What is being asked: Could you return the data below exactly as it appears?

Exercise data:

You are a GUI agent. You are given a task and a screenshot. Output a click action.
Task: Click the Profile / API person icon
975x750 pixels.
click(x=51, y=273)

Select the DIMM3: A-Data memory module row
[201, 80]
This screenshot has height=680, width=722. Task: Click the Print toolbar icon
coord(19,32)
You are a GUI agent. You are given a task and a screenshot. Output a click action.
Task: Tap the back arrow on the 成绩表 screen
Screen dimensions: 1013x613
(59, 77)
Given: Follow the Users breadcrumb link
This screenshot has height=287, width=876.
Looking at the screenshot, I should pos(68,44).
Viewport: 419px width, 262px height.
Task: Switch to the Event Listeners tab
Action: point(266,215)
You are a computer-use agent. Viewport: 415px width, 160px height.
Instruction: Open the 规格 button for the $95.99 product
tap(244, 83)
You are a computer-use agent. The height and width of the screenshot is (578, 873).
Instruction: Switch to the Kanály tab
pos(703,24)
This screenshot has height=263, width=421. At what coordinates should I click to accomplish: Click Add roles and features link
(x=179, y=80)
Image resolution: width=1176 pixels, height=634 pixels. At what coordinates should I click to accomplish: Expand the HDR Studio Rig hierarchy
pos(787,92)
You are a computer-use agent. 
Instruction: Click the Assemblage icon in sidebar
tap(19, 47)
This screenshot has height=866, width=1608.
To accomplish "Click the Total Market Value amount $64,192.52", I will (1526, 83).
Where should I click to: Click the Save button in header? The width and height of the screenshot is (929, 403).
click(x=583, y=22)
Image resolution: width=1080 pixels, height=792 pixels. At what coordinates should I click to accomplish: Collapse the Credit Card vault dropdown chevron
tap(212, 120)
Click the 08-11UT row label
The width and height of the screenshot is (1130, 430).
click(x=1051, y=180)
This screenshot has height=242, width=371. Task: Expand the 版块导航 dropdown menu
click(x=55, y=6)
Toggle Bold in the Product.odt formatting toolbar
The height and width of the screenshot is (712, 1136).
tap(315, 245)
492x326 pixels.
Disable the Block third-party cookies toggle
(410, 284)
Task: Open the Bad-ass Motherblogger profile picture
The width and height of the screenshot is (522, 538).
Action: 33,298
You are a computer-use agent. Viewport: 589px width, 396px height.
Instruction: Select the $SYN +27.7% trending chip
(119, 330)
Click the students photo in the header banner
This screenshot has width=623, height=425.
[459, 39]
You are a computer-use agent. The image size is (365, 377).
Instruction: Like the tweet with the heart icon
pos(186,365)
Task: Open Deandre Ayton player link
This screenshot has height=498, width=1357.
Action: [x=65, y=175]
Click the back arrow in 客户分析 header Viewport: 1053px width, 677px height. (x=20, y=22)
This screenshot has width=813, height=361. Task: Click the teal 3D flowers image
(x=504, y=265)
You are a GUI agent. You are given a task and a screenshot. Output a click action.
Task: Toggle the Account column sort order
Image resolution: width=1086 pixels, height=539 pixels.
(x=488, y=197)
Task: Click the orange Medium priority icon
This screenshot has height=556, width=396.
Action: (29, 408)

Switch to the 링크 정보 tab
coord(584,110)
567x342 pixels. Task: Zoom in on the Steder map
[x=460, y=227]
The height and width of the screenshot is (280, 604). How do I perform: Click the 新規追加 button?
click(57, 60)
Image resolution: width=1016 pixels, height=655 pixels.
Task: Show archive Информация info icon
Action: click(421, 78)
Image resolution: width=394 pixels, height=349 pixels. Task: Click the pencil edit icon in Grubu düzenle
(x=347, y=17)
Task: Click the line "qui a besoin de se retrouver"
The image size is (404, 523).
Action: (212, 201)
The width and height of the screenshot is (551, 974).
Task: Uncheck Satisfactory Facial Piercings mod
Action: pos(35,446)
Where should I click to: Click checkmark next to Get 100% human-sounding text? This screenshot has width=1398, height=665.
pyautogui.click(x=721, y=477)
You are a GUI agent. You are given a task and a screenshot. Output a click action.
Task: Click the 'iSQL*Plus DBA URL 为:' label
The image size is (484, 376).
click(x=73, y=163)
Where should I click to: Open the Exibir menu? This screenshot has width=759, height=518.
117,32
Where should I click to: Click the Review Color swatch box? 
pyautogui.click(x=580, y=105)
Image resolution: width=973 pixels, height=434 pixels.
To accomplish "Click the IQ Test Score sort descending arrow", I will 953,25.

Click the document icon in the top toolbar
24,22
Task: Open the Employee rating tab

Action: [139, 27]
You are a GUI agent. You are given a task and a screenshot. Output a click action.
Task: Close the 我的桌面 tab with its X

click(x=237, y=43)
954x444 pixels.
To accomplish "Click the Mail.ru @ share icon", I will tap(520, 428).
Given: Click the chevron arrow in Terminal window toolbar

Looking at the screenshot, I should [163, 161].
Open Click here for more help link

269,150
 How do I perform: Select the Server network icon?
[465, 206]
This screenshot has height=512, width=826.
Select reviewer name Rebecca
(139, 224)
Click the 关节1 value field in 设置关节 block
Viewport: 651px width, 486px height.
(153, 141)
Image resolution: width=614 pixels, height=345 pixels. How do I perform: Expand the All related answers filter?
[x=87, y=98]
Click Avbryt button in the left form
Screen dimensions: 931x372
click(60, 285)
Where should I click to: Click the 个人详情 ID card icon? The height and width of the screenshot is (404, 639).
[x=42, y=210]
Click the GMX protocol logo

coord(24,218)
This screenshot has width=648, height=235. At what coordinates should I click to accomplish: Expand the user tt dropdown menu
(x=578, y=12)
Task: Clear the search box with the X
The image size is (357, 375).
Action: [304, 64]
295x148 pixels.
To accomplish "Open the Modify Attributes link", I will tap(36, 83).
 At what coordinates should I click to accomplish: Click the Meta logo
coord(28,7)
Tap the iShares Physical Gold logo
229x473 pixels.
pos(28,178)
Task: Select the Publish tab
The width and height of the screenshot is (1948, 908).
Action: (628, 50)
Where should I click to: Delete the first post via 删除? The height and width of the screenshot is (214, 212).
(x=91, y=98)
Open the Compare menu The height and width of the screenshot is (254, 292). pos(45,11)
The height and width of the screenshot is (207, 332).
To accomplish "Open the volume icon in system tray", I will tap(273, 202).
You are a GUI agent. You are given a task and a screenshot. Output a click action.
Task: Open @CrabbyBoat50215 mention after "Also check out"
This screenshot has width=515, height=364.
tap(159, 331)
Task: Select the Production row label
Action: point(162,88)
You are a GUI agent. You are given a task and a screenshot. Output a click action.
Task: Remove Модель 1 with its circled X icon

Problem solution:
You are a GUI agent. You are given a task and a screenshot. Output a click action.
Task: Click the Profile / API person icon
975x750 pixels.
click(x=51, y=273)

Select the DIMM3: A-Data memory module row
[201, 80]
This screenshot has height=680, width=722. Task: Click the Print toolbar icon
coord(19,32)
You are a GUI agent. You are given a task and a screenshot. Output a click action.
Task: Tap the back arrow on the 成绩表 screen
Screen dimensions: 1013x613
(59, 77)
Given: Follow the Users breadcrumb link
This screenshot has height=287, width=876.
Looking at the screenshot, I should pos(68,44).
Viewport: 419px width, 262px height.
Task: Switch to the Event Listeners tab
Action: point(266,215)
You are a computer-use agent. Viewport: 415px width, 160px height.
Instruction: Open the 规格 button for the $95.99 product
tap(244, 83)
You are a computer-use agent. The height and width of the screenshot is (578, 873).
Instruction: Switch to the Kanály tab
pos(703,24)
This screenshot has height=263, width=421. At what coordinates should I click to accomplish: Click Add roles and features link
(x=179, y=80)
Image resolution: width=1176 pixels, height=634 pixels. At what coordinates should I click to accomplish: Expand the HDR Studio Rig hierarchy
pos(787,92)
You are a computer-use agent. 
Instruction: Click the Assemblage icon in sidebar
tap(19, 47)
This screenshot has height=866, width=1608.
To accomplish "Click the Total Market Value amount $64,192.52", I will (1526, 83).
Where should I click to: Click the Save button in header? The width and height of the screenshot is (929, 403).
click(x=583, y=22)
Image resolution: width=1080 pixels, height=792 pixels. At what coordinates should I click to accomplish: Collapse the Credit Card vault dropdown chevron
tap(212, 120)
Click the 08-11UT row label
The width and height of the screenshot is (1130, 430).
click(x=1051, y=180)
This screenshot has height=242, width=371. Task: Expand the 版块导航 dropdown menu
click(x=55, y=6)
Toggle Bold in the Product.odt formatting toolbar
The height and width of the screenshot is (712, 1136).
tap(315, 245)
492x326 pixels.
Disable the Block third-party cookies toggle
(410, 284)
Task: Open the Bad-ass Motherblogger profile picture
The width and height of the screenshot is (522, 538).
Action: 33,298
You are a computer-use agent. Viewport: 589px width, 396px height.
Instruction: Select the $SYN +27.7% trending chip
(119, 330)
Click the students photo in the header banner
This screenshot has width=623, height=425.
[459, 39]
You are a computer-use agent. The image size is (365, 377).
Instruction: Like the tweet with the heart icon
pos(186,365)
Task: Open Deandre Ayton player link
This screenshot has height=498, width=1357.
Action: [x=65, y=175]
Click the back arrow in 客户分析 header Viewport: 1053px width, 677px height. (x=20, y=22)
This screenshot has width=813, height=361. Task: Click the teal 3D flowers image
(x=504, y=265)
You are a GUI agent. You are given a task and a screenshot. Output a click action.
Task: Toggle the Account column sort order
Image resolution: width=1086 pixels, height=539 pixels.
(x=488, y=197)
Task: Click the orange Medium priority icon
This screenshot has height=556, width=396.
Action: (29, 408)

Switch to the 링크 정보 tab
coord(584,110)
567x342 pixels. Task: Zoom in on the Steder map
[x=460, y=227]
The height and width of the screenshot is (280, 604). How do I perform: Click the 新規追加 button?
click(57, 60)
Image resolution: width=1016 pixels, height=655 pixels.
Task: Show archive Информация info icon
Action: click(421, 78)
Image resolution: width=394 pixels, height=349 pixels. Task: Click the pencil edit icon in Grubu düzenle
(x=347, y=17)
Task: Click the line "qui a besoin de se retrouver"
The image size is (404, 523).
Action: (212, 201)
The width and height of the screenshot is (551, 974).
Task: Uncheck Satisfactory Facial Piercings mod
Action: pos(35,446)
Where should I click to: Click checkmark next to Get 100% human-sounding text? This screenshot has width=1398, height=665.
pyautogui.click(x=721, y=477)
You are a GUI agent. You are given a task and a screenshot. Output a click action.
Task: Click the 'iSQL*Plus DBA URL 为:' label
The image size is (484, 376).
click(x=73, y=163)
Where should I click to: Open the Exibir menu? This screenshot has width=759, height=518.
117,32
Where should I click to: Click the Review Color swatch box? 
pyautogui.click(x=580, y=105)
Image resolution: width=973 pixels, height=434 pixels.
To accomplish "Click the IQ Test Score sort descending arrow", I will 953,25.

Click the document icon in the top toolbar
24,22
Task: Open the Employee rating tab

Action: [139, 27]
You are a GUI agent. You are given a task and a screenshot. Output a click action.
Task: Close the 我的桌面 tab with its X

click(x=237, y=43)
954x444 pixels.
To accomplish "Click the Mail.ru @ share icon", I will tap(520, 428).
Given: Click the chevron arrow in Terminal window toolbar

Looking at the screenshot, I should [163, 161].
Open Click here for more help link

269,150
 How do I perform: Select the Server network icon?
[465, 206]
This screenshot has height=512, width=826.
Select reviewer name Rebecca
(139, 224)
Click the 关节1 value field in 设置关节 block
Viewport: 651px width, 486px height.
(153, 141)
Image resolution: width=614 pixels, height=345 pixels. How do I perform: Expand the All related answers filter?
[x=87, y=98]
Click Avbryt button in the left form
Screen dimensions: 931x372
click(60, 285)
Where should I click to: Click the 个人详情 ID card icon? The height and width of the screenshot is (404, 639).
[x=42, y=210]
Click the GMX protocol logo

coord(24,218)
This screenshot has width=648, height=235. At what coordinates should I click to accomplish: Expand the user tt dropdown menu
(x=578, y=12)
Task: Clear the search box with the X
The image size is (357, 375).
Action: [304, 64]
295x148 pixels.
To accomplish "Open the Modify Attributes link", I will tap(36, 83).
 At what coordinates should I click to accomplish: Click the Meta logo
coord(28,7)
Tap the iShares Physical Gold logo
229x473 pixels.
pos(28,178)
Task: Select the Publish tab
The width and height of the screenshot is (1948, 908).
Action: (628, 50)
Where should I click to: Delete the first post via 删除? The height and width of the screenshot is (214, 212).
(x=91, y=98)
Open the Compare menu The height and width of the screenshot is (254, 292). pos(45,11)
The height and width of the screenshot is (207, 332).
To accomplish "Open the volume icon in system tray", I will tap(273, 202).
You are a GUI agent. You are given a task and a screenshot. Output a click action.
Task: Open @CrabbyBoat50215 mention after "Also check out"
This screenshot has width=515, height=364.
tap(159, 331)
Task: Select the Production row label
Action: point(162,88)
You are a GUI agent. You are given a task and a screenshot. Output a click action.
Task: Remove Модель 1 with its circled X icon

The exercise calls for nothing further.